It was exactly like this. Even the same case! I used her typewriter for years. It’s like I always knew she was a writer. Why else would she have a typewriter? My dad bought it for her from Uncle Quinten, my grandmother’s brother, who we all thought was rich. Turns out, he sold typewriters. How rich could a typewriter salesman be? We visited him once and he had a built in pool and a big pretty house. That was rich to me when I was on the cusp of becoming a teen.

Years went by before I started to talk to my mom about my own writing. She told me she had sent a few of her stories to my third-grade teacher. I went to three schools in third grade. It was the year Kennedy died and the first time my mom had been the one to leave home, with us. I never saw her, she worked so much. My Aunt Louise lived with us and watched us. She also worked at the China Boy, where one day I would work, too.

PS Mom and Dad got back together before third grade ended. Of course they did!

Mom said my teacher (I forget his name but he drove me home from school one day in his fancy sports car) thought her stories were good.
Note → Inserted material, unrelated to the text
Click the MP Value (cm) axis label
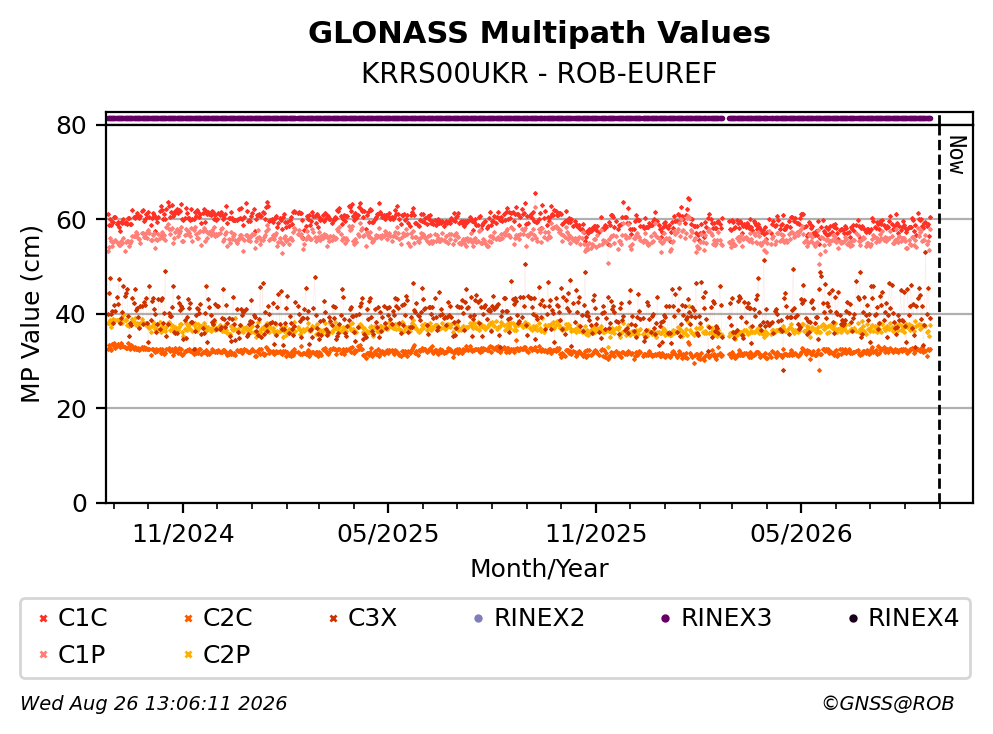The height and width of the screenshot is (734, 993). (30, 314)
She never did graduate from high school, but she was very smart. I published one of her stories in my first book and all my students loved it. People who were not my students read it and loved it. My family all loved it, too. The characters were familiar: my mom, dad, and dad’s cat Sam who used to sleep with his nose in my dad’s slipper.

I typed out all my early manuscripts on that Olympia typewriter. It took strong fingers to press those keys. Only way you could correct it was with White Out. Only way you could get two copies was to use a carbon. Writers always wanted two copies. Publishers did not like carbon copies, so once you sent your poems off to a magazine (and later entire books) to publishers with a SASE, self-addressed stamped envelope, you might never see those originals again. But usually, a year or two down the road, you’d get them back in an envelope with your own handwriting. Depending on whether the envelope was thick as three poems and a cover letter, my heart would sink or swim.

By the time I married Al, the envelopes sometimes held checks. I opened one in front of him, $500 for a short story. I kept all those little magazines with the poems and stories. I even saved my early book reviews, clipped out of newsprint and placed in a portfolio. When computers got going, publishing sprouted up in all directions and made everything much easier and therefore the competition was much greater. I knew it was the beginning of the end of the old way of publishing. I had always had one thing on my side: I was persistent. Having that quality counted (and still counts to a lesser extent) more than how good of a writer you were. Because it takes a long time and the rewards are slim. Especially if you need a paycheck.

Al and I got married and I self-published my first book the same year Kindle and KDP came out. I am equally a reader and writer so I am versed in the Kindle. I probably would have given writing up by now if not for the internet and e-books. Too much fuss for not enough reward and it takes an age to get that rejection slip back. One packet of poems came back with a terse “No. Not these.” Brutal. One of my first novels came back with this helpful comment “Your cover letter was so much better than your manuscript. Learn your craft.”

I didn’t know what craft was. So I bought more books. Not on Kindle. I read novels on Kindle and I read how-to and reference books in hardcover. I still love highlighting and taking notes in the margins of my favorite how-to craft books.